Scheme 1 shows the preparation of our NAN. The synthesis of the crosslinked micelle (CM) from the dansyl surfactant prior to DNA conjugation exhibited a uniform size distribution (20 ± 3 nm) and positive charge (+41 ± 4 mV). After DNA attachment, the particles exhibited a shift in surface charge to −33 mV (Fig. 1C and D). The particle size also increased from 20 nm to 40 nm as would be expected for the attachment of a 22 mer polyT20 DNA strand (Table S1). Nanoscale characterization of the particles post DNA functionalization by DLS exhibited size values similar to those observed for traditional NANs,14 with a net negative charge of −41 mV to −33 mV for ester and PEG cross-linked Fl-NANs, respectively (Table S1). The NANs were also analyzed by TEM indicating 40 nm sized particles (Fig. 1E). The formation of the crosslinked micelles was also apparent from the large blue shift in the emission maximum of dansyl from 560 nm to 510 nm as well as the enhanced emission intensity (Fig. 1F). In our previous studies, a dye was encapsulated within the micelle to track its cleavage and disassembly by enzymes.8 Here we show that an external dye is not necessary, rather, the resulting CMs built from DAN–surfactants can be subjected to treatment with base (NaOH), catalyzing the hydrolysis of the ester linkages within the nanocapsule and is directly monitored by fluorescence spectroscopy. As seen in Fig. 2, the CM containing the ester linkage (2) was successfully cleaved by base as indicated by a red shift in the emission and a decrease in fluorescence over time (Fig. 2B).

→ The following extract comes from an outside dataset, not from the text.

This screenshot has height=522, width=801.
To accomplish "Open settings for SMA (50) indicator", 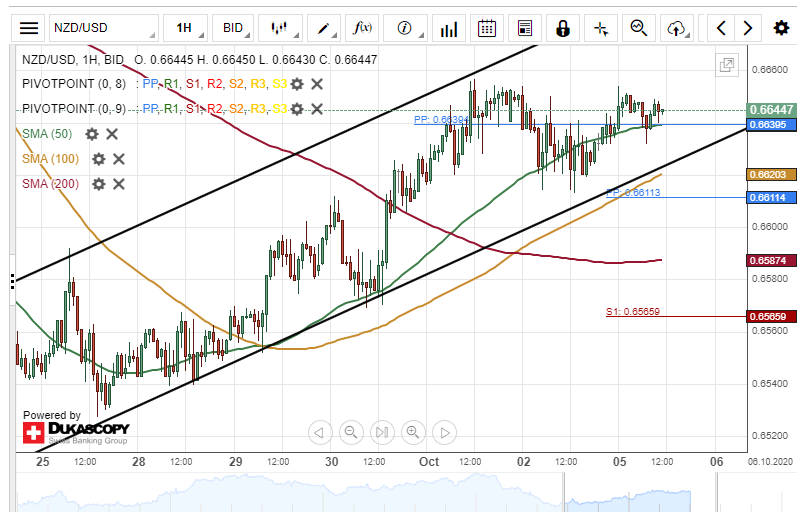I will pos(92,134).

As a control, CMs crosslinked with a non-hydrolyzable PEG crosslinker (3) were prepared and treated with base (NaOH) with little to no cleavage observed (Fig. S10). The affect of various pH conditions was also investigated to determine whether the micelles are stable at pH conditions relevant to cellular uptake/endocytosis (pH 7) and endosomal maturation (pH 5). Fluorescence studies indicated the dansyl CMs are stable over a range of biologically relevant pHs (Fig. S11).

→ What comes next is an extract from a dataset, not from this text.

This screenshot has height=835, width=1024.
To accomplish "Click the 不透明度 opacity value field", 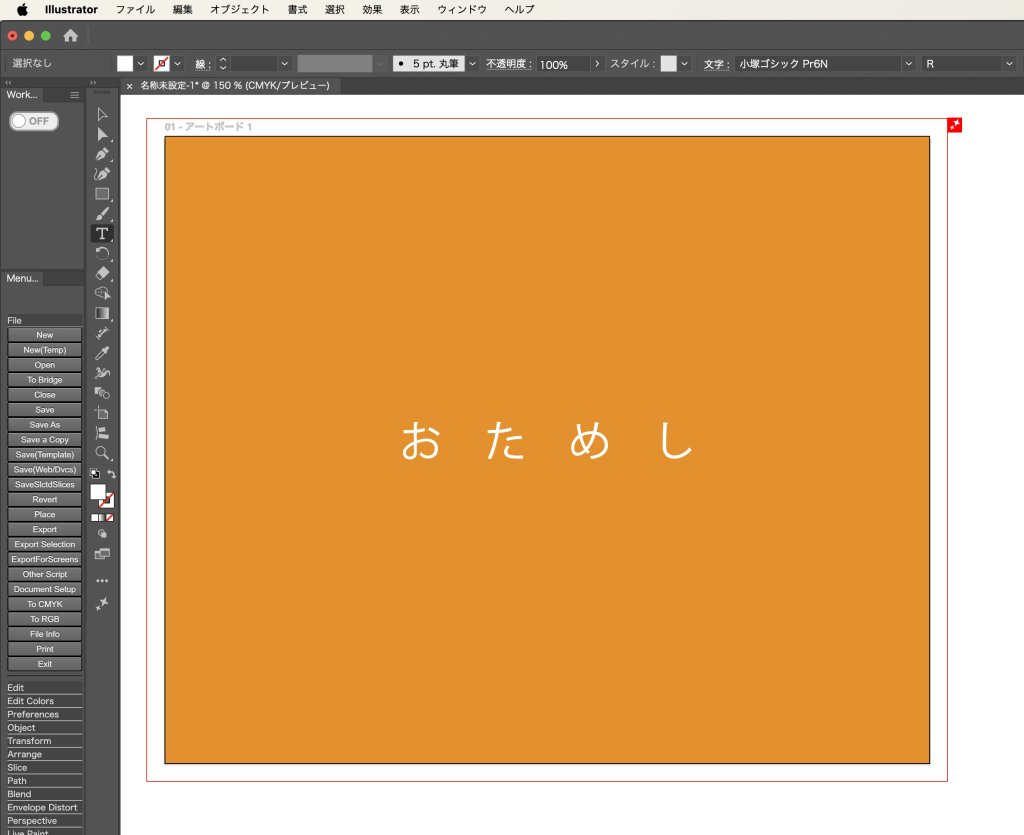I will click(563, 64).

image file: d0ra09472b-f2.tif
Fig. 2 Characterization of fluorescent CMs and agarose gel analysis of NAN formation. (A) Schematic indicating assembly of a fluorescently labeled NAN. Fluorescent NAN contains a fluorophore on the terminal end of a DNA (polyT20) sequence. (B) Graph indicating changes in fluorescence intensity over time as ester crosslinked NANs are incubated with NaOH (C). Fluorescence characterization of dansyl labeled CMs and NANs (red and blue line respectively) compared to dansyl CMs and NANs post cleavage with NaOH. (D) 1% agarose gel showing the movement of a dansyl-labeled surfactant during various phases of assembly. In lane 1, free dan-surfactant, lane 2, dan-surfactant assembled into a crosslinked micelle (CM), lane 3, CM treated with base, lane 4, dan-NAN, lane 5, dan-NAN + esterase (1 h), lane 6, free fluorescein-labeled DNA (Exc. 365 nm, red channel emission filter).

After incorporation of DNA ligands (polyT20), the complete fluorescent nucleic acid nanocapsule (DAN-NAN) is formed. Previous syntheses of NANs exclusively utilized UV driven thiol-yne click chemistry to attach the DNA, however for these studies azide-modified polyT20 DNA was also explored as an alternative to thiol-yne chemistry due to concerns over UV damage to the dansyl signal that may result in a weaker probe signal. Post NAN synthesis it was found that the charge on NANs synthesized via a copper catalyzed azide–alkyne cycloaddition (CuAAC) reaction had a lower net negative charge than that of NANs synthesized using thiolated DNA (Table S2). This is thought to be due to the fact that the thiolated DNA can create 2 new sulfur carbon bonds per surface alkyne available whereas the CuAAC click reaction results in the attachment of a single DNA ligand via the formation of a triazole ring. In light of these results, the fluorescence cleavage study of NANs was carried out using azide-modified DNA, whereas for all other studies, including cell studies, the thiol-yne reaction was used to maintain DNA density. Using NaOH we were able to monitor the disassembly of ester crosslinked NANs containing the dansyl surfactant as seen by the red shift in the emission and a decrease in the sample's overall fluorescence (Fig. 2C).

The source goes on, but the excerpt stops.